Ask HN: How to estimate a candidate for the position of sales manager? - vladimirsvsv77
I’m a founder of a startup that makes AI solution for B2B. I’ve been searching for a sales rep. I have some candidates but I really don&#x27;t know how to estimate them in the right way. All of them have similar experience and a good self-presentation. Maybe there are some assessment test tasks for sales rep’s?
======
IAMsterdam
What are you exactly looking for? a) Someone to scale your current business by
building a sales team? b) a hunter that will hunt and close deals? c) an
account manager that will expand your business with your excisting clients? d)

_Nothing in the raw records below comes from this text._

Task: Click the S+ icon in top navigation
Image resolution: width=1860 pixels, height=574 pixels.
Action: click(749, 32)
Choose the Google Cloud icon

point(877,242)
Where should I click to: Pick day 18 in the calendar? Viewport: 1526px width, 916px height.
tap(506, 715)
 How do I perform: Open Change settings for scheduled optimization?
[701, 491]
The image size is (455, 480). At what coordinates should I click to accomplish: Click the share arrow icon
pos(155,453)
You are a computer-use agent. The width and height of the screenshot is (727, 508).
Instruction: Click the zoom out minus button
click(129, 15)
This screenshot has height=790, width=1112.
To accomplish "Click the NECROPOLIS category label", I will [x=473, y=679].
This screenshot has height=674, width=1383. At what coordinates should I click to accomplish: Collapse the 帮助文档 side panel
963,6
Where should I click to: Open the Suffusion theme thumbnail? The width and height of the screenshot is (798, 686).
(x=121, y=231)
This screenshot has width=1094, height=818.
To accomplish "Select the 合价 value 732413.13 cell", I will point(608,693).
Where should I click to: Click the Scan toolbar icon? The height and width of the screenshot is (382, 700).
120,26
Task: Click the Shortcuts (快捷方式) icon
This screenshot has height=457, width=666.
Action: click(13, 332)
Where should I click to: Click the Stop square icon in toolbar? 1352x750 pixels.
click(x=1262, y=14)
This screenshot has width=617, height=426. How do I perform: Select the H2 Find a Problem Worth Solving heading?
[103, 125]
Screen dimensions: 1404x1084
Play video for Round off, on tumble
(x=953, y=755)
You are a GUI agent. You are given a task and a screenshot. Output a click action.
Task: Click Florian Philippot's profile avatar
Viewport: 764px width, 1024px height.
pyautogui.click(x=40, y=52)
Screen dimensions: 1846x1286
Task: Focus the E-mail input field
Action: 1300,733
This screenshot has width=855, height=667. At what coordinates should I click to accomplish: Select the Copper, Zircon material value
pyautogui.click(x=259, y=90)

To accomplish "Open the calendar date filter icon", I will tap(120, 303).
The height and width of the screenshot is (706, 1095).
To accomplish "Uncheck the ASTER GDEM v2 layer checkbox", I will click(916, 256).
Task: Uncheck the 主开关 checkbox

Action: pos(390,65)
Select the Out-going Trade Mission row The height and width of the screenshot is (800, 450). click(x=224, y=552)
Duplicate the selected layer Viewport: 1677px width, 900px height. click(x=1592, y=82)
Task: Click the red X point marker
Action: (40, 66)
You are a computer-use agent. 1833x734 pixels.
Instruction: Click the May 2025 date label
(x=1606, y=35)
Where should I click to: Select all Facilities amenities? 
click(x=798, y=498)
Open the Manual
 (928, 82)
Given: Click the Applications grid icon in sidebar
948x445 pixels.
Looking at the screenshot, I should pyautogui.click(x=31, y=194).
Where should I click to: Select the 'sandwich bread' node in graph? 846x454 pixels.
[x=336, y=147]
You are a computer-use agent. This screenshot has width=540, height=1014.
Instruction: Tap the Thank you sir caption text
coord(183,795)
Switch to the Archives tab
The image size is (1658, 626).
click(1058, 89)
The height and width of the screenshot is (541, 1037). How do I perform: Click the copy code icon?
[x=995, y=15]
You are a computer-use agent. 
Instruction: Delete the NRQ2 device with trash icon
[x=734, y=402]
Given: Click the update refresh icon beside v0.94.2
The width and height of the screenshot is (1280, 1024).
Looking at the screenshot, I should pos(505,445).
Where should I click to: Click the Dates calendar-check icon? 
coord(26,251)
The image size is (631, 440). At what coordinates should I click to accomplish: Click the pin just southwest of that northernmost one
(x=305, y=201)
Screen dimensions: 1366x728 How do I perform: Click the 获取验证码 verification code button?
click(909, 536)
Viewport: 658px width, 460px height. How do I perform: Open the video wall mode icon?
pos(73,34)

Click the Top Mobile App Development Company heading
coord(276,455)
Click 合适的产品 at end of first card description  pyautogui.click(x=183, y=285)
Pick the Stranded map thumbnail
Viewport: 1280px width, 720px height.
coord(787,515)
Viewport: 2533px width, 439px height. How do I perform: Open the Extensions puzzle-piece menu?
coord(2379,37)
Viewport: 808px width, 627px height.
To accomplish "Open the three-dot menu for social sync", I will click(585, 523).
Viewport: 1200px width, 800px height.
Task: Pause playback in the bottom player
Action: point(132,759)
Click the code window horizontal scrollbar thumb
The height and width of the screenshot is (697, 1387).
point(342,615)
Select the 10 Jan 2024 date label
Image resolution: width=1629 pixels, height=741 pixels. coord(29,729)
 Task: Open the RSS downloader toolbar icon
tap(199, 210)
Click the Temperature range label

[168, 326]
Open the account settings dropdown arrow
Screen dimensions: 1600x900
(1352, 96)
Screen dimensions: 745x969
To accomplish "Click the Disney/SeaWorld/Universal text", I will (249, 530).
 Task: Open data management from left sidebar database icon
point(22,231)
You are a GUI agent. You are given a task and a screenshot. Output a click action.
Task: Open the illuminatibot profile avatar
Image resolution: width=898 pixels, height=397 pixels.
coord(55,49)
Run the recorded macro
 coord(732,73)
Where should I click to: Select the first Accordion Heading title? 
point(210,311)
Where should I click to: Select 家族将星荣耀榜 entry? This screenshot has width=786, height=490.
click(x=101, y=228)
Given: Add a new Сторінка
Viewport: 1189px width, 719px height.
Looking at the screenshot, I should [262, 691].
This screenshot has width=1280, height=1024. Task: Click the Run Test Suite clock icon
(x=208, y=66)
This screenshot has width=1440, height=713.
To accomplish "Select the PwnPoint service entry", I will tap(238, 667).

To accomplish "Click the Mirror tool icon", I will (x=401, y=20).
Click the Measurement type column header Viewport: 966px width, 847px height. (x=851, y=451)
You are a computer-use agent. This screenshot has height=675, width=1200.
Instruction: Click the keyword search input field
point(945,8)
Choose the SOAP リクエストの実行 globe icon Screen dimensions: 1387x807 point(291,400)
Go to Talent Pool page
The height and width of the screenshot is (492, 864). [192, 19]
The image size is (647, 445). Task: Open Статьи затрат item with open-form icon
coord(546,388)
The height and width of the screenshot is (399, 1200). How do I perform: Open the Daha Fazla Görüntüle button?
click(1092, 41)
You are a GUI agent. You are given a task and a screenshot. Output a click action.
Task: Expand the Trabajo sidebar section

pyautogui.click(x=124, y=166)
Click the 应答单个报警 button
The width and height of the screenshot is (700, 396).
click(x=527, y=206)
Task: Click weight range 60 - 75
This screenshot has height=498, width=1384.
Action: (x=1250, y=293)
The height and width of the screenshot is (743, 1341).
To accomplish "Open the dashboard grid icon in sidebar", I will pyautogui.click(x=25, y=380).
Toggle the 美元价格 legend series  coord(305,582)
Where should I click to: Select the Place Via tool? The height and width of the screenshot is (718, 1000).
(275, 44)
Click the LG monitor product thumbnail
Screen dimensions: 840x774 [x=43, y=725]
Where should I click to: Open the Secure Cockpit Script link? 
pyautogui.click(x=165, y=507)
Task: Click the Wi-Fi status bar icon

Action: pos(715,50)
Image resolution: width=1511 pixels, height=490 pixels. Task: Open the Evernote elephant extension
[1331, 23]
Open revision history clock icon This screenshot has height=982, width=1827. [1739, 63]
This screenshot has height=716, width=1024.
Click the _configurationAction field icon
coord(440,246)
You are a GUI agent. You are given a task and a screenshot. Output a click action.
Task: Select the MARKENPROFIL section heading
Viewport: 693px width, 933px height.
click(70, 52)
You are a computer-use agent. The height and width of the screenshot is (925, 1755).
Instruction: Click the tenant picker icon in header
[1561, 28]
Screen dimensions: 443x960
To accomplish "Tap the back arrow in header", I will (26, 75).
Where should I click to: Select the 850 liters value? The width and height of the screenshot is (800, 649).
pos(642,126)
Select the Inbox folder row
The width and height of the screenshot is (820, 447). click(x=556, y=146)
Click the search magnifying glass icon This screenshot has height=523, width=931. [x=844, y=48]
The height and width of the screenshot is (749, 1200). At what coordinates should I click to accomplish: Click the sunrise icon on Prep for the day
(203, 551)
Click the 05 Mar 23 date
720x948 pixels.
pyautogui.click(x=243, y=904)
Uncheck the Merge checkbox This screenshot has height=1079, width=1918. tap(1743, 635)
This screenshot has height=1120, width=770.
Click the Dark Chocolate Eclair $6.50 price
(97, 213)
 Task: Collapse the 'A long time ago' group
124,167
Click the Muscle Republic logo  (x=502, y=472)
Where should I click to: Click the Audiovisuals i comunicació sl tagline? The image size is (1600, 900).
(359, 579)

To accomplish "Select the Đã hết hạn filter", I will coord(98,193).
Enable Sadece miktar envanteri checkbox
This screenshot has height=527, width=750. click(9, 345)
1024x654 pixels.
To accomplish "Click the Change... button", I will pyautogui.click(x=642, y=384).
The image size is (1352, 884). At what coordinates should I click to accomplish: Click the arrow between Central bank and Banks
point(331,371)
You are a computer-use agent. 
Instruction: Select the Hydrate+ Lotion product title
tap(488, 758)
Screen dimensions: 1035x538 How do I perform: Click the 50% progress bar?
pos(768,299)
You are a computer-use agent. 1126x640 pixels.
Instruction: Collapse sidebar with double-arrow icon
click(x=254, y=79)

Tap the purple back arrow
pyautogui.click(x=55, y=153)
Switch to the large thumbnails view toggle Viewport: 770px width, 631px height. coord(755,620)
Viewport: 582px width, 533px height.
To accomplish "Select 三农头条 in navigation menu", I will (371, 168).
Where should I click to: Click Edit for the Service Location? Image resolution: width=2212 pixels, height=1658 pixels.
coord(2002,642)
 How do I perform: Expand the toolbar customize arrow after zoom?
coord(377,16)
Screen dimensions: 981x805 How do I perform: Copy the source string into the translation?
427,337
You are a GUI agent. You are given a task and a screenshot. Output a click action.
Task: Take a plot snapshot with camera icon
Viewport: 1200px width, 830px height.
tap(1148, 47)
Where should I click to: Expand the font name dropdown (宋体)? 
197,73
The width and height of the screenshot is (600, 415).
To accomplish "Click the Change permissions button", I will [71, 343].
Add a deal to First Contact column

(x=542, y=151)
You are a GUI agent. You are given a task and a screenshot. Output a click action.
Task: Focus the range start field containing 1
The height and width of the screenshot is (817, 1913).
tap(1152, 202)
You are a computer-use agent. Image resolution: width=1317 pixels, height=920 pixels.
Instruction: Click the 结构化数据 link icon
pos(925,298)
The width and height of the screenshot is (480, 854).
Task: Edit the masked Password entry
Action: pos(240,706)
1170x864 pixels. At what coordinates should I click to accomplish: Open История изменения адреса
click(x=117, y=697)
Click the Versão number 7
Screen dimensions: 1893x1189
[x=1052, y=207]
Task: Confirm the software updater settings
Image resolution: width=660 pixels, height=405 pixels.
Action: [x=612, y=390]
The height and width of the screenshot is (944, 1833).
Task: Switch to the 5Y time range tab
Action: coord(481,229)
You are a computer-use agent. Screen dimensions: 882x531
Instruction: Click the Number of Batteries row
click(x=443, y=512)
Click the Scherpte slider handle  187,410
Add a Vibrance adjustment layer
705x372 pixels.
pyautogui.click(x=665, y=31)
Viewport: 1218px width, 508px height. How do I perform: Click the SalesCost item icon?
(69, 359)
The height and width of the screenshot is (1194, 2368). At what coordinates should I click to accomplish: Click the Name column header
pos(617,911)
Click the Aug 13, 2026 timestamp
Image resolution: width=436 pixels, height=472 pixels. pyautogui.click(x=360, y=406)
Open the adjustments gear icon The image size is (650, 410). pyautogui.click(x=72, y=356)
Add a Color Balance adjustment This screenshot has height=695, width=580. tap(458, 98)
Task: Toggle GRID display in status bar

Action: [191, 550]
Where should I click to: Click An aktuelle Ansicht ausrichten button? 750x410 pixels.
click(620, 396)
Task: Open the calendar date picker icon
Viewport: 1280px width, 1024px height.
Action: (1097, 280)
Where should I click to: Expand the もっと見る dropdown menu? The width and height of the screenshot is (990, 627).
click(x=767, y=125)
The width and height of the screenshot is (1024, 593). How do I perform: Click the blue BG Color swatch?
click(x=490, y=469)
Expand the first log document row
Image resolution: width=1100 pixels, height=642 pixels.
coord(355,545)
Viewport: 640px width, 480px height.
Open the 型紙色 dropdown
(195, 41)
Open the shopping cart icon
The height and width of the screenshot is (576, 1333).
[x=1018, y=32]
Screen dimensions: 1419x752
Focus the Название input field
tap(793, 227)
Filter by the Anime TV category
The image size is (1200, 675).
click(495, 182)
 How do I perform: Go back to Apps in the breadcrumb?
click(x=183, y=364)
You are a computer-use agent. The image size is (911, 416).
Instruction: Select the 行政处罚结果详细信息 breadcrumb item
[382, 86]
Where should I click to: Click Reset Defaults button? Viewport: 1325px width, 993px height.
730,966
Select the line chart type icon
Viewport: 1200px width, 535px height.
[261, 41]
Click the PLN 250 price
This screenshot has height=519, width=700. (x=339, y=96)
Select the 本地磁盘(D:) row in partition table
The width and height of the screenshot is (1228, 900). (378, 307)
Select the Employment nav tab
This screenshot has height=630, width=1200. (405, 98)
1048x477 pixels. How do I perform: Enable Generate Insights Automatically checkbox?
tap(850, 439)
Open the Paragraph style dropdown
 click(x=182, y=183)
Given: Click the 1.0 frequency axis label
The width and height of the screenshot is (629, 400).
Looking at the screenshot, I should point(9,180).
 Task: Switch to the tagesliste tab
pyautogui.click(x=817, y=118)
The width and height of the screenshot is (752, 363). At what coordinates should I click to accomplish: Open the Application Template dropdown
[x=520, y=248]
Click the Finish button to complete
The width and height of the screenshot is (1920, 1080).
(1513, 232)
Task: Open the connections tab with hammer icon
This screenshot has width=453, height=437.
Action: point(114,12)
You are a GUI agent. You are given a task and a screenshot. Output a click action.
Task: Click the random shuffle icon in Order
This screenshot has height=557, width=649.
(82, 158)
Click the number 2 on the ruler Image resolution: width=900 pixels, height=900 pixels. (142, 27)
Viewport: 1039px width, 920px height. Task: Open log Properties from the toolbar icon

all of the above? In any case the best way to test a sales rep 1) is to check
his or her direct and indirect references. 2)Check his or her understanding of
complex sales cycles and multilevel selling. 3)Discuss the deals they have won
and lost. 4) Check how they have won back deals. 5) Ask what the most
difficult deal was they have worked on and what they have done to bring the
deal in the companys favor. 6) Let him or her create a presentation as a sales
rep for your company and present it back to you. Final toughts: If you want
the best you have to pay the bes. If you can’t afford the best offer maximum
freedom (with prerequisites and KPI’s)

------
tucaz
Completely random thought: make an offer to all of them with the biggest part
of their compensation being variable, tied to sales as commissions.

Whoever accepts it, believes a lot on what they do and how much they can sell.